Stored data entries
--- START ---

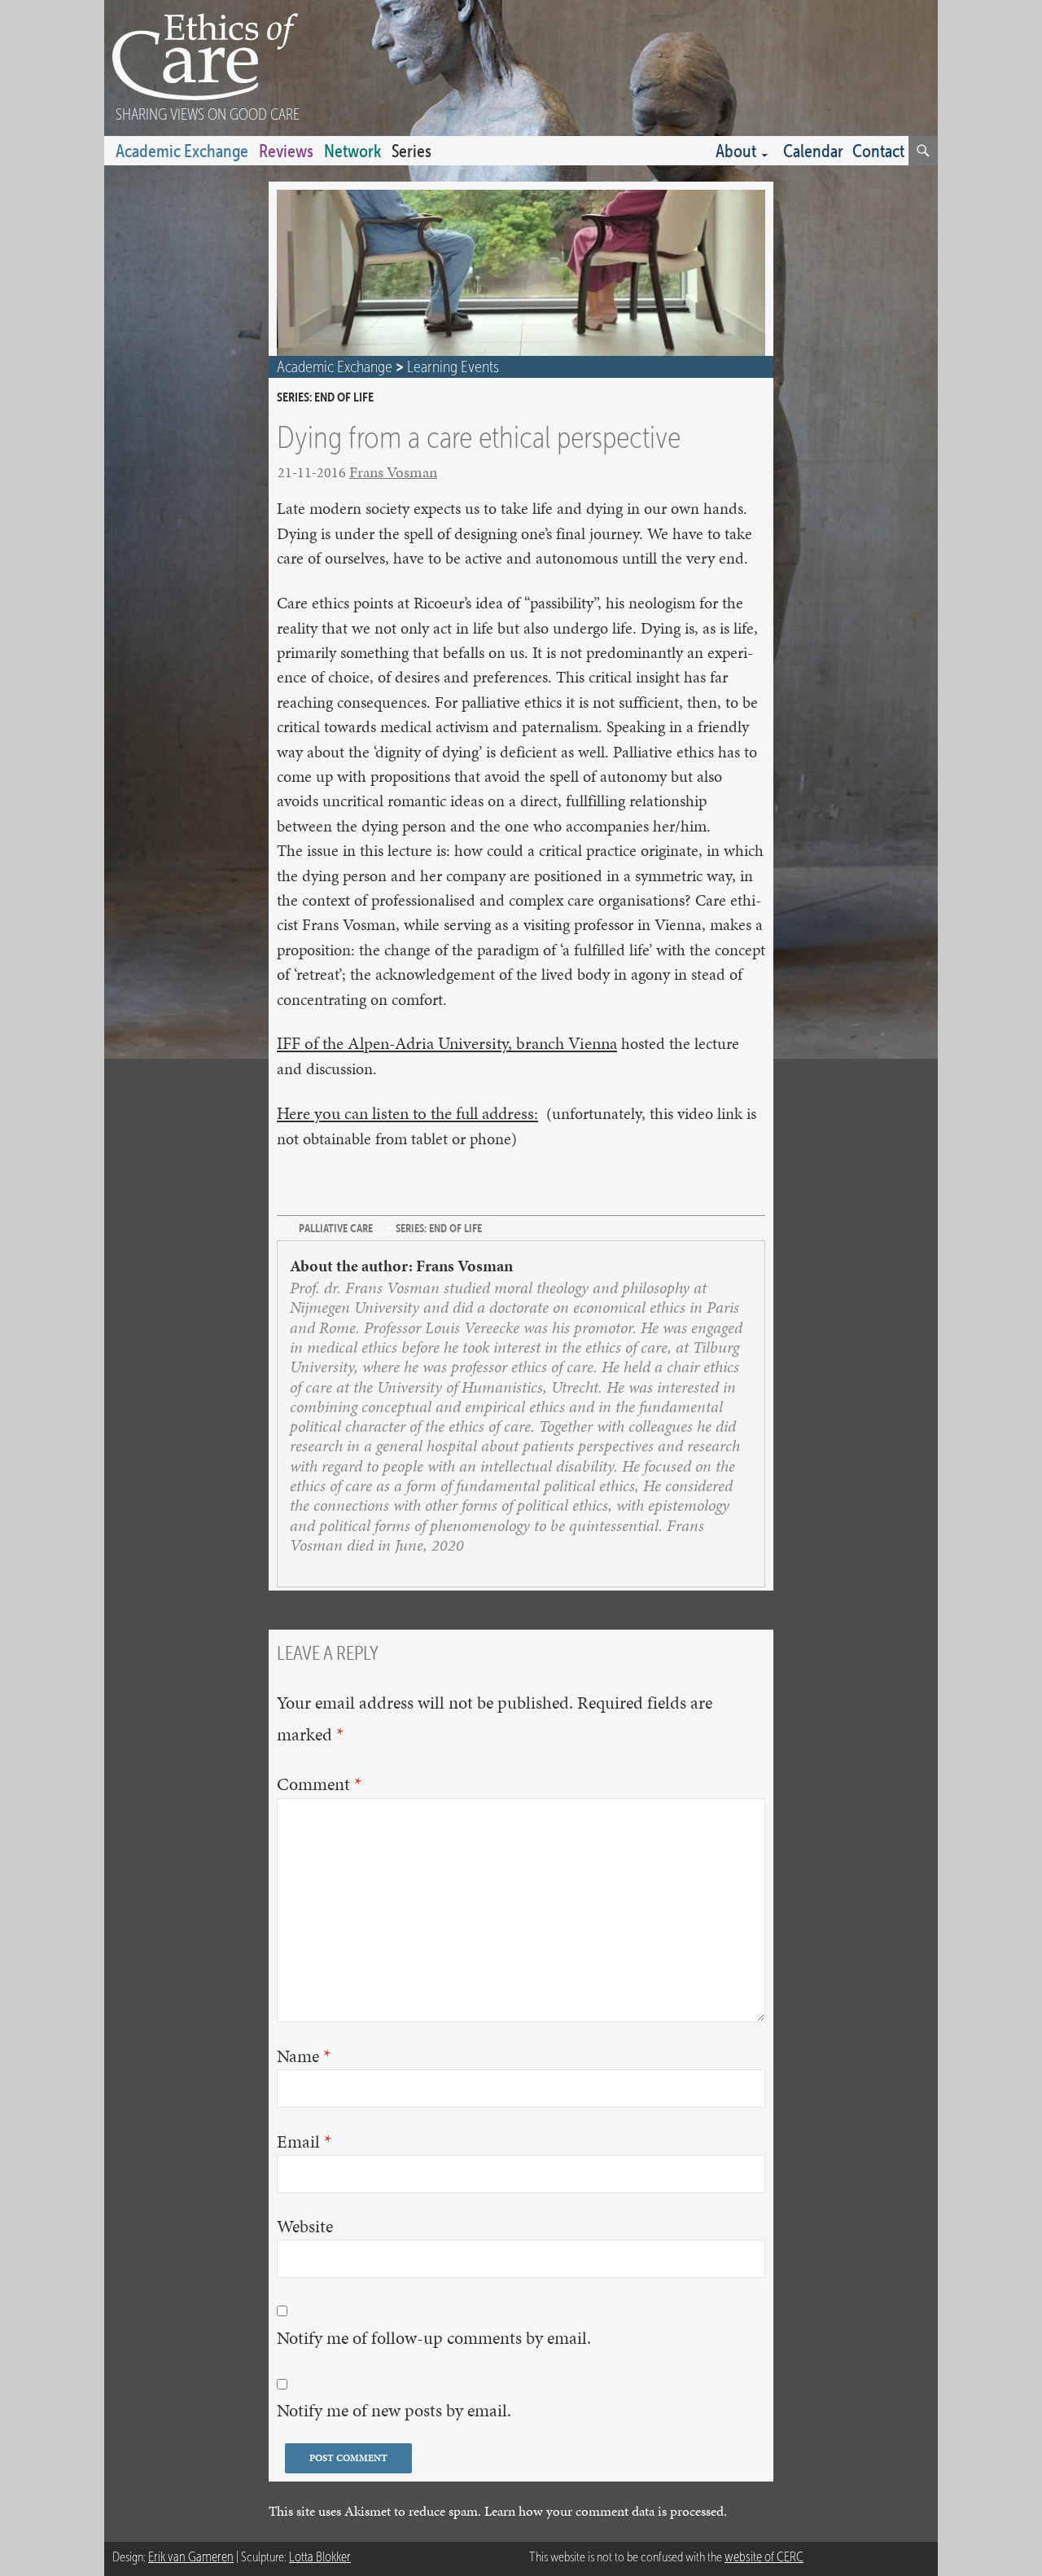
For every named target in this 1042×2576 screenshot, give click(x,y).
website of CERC (764, 2557)
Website (305, 2226)
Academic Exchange (182, 150)
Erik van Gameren (191, 2557)
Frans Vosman (393, 472)
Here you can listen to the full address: (407, 1113)
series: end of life (325, 396)
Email (304, 2141)
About (736, 150)
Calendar (813, 150)
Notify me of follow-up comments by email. (434, 2337)
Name (304, 2056)
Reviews (286, 150)
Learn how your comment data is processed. (605, 2511)
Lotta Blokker (320, 2557)
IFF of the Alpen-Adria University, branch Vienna (447, 1043)
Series (411, 150)
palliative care (336, 1228)
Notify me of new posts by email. (394, 2410)
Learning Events (453, 366)
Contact (878, 150)
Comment (319, 1784)
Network (352, 150)
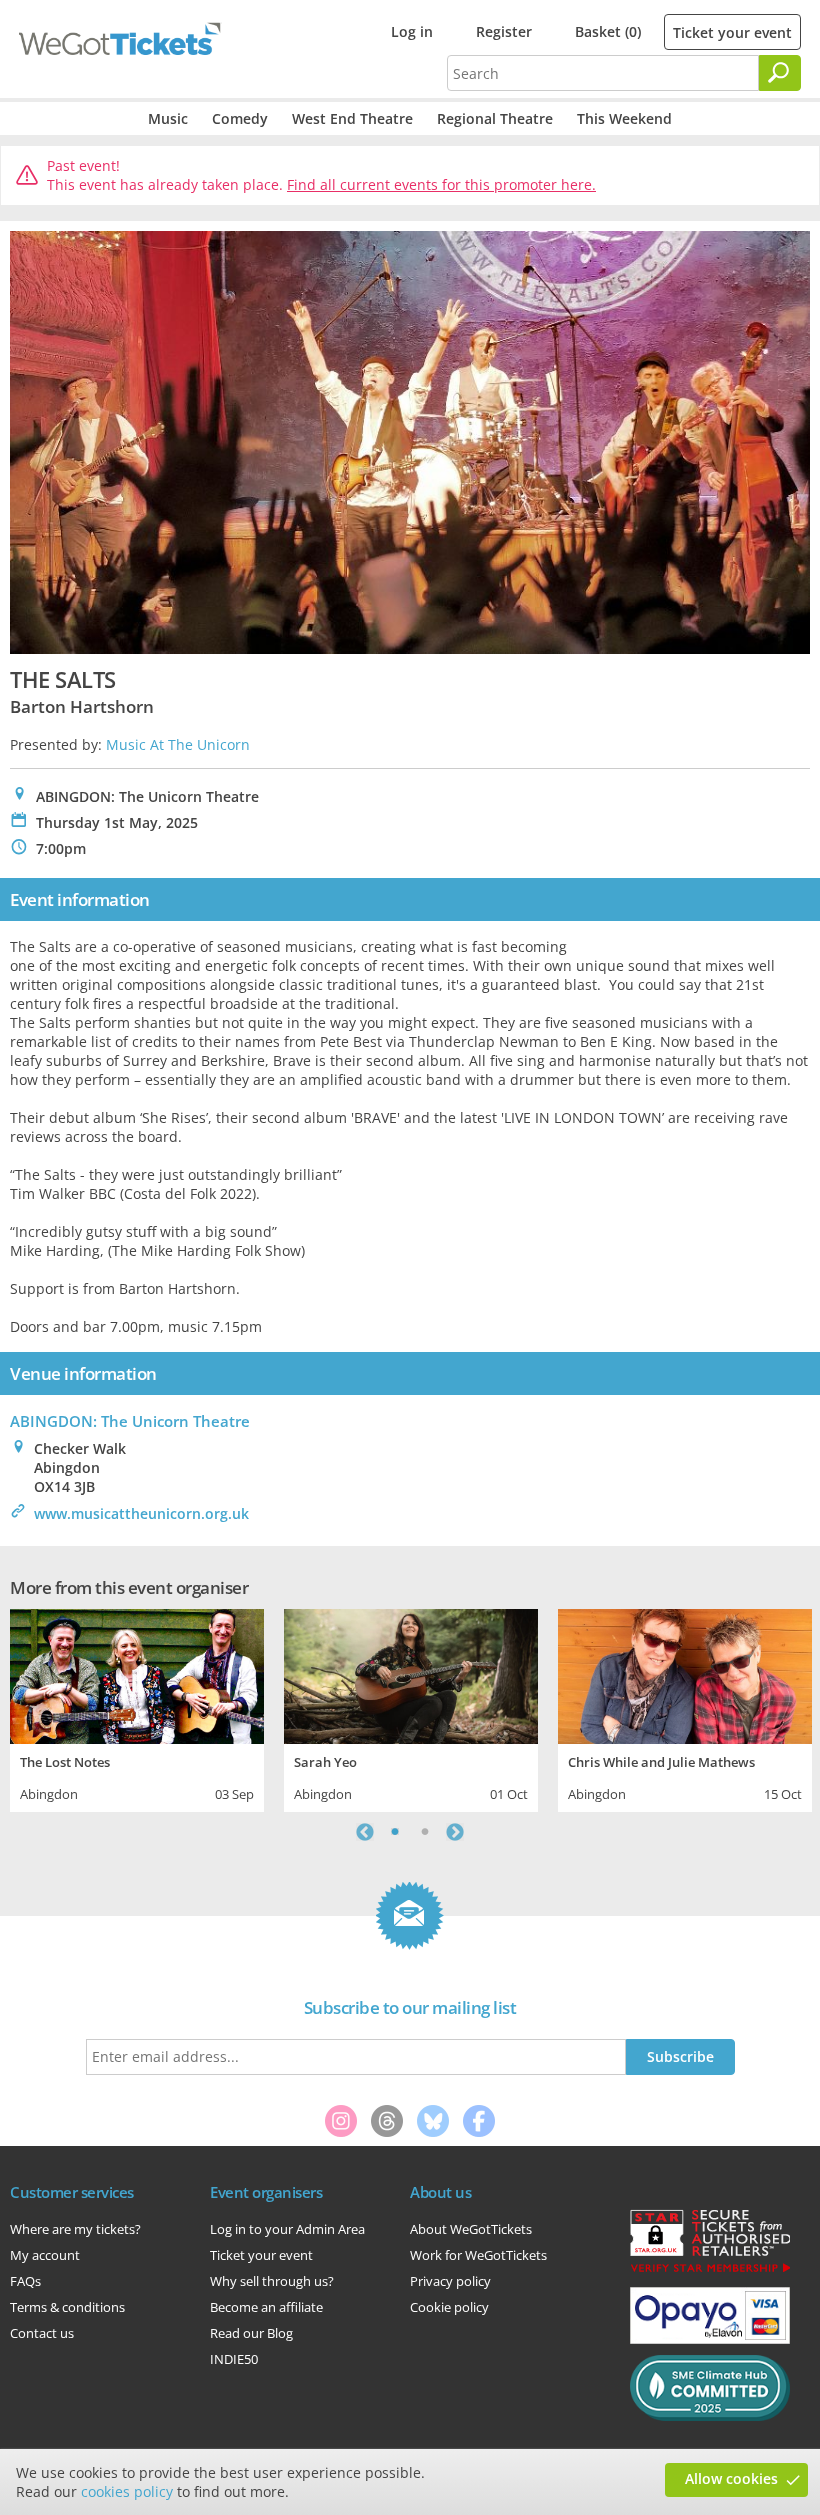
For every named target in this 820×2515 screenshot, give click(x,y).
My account (45, 2255)
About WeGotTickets (471, 2229)
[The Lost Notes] (137, 1673)
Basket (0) (608, 31)
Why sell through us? (272, 2281)
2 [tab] (425, 1832)
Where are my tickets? (75, 2229)
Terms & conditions (67, 2307)
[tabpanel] (137, 1707)
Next (455, 1832)
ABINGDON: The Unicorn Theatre (130, 1421)
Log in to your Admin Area (287, 2229)
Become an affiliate (266, 2307)
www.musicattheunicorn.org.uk (141, 1513)
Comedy (240, 118)
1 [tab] (395, 1832)
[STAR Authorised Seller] (710, 2271)
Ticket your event (732, 32)
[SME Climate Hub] (710, 2416)
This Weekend (624, 118)
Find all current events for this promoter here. (441, 184)
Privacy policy (450, 2281)
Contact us (42, 2333)
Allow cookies (731, 2478)
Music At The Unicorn (178, 744)
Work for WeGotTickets (478, 2255)
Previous (365, 1832)
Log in (412, 31)
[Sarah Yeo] (411, 1673)
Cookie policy (449, 2307)
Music (168, 118)
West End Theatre (352, 118)
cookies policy (127, 2491)
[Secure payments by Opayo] (710, 2339)
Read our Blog (251, 2333)
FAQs (25, 2281)
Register (504, 31)
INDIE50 (234, 2359)
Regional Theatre (495, 118)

--- END ---

§ **WHAT YOU NEED TO DO**: All lines above between those holding "Terms & conditions (67, 2307)" and "cookies policy (127, 2491)", inclusive, must be set down unchanged, and no other line may be included.

§ **RESPONSE BELOW**:
Terms & conditions (67, 2307)
[tabpanel] (137, 1707)
Next (455, 1832)
ABINGDON: The Unicorn Theatre (130, 1421)
Log in to your Admin Area (287, 2229)
Become an affiliate (266, 2307)
www.musicattheunicorn.org.uk (141, 1513)
Comedy (240, 118)
1 [tab] (395, 1832)
[STAR Authorised Seller] (710, 2271)
Ticket your event (732, 32)
[SME Climate Hub] (710, 2416)
This Weekend (624, 118)
Find all current events for this promoter here. (441, 184)
Privacy policy (450, 2281)
Contact us (42, 2333)
Allow cookies (731, 2478)
Music At The Unicorn (178, 744)
Work for WeGotTickets (478, 2255)
Previous (365, 1832)
Log in (412, 31)
[Sarah Yeo] (411, 1673)
Cookie policy (449, 2307)
Music (168, 118)
West End Theatre (352, 118)
cookies policy (127, 2491)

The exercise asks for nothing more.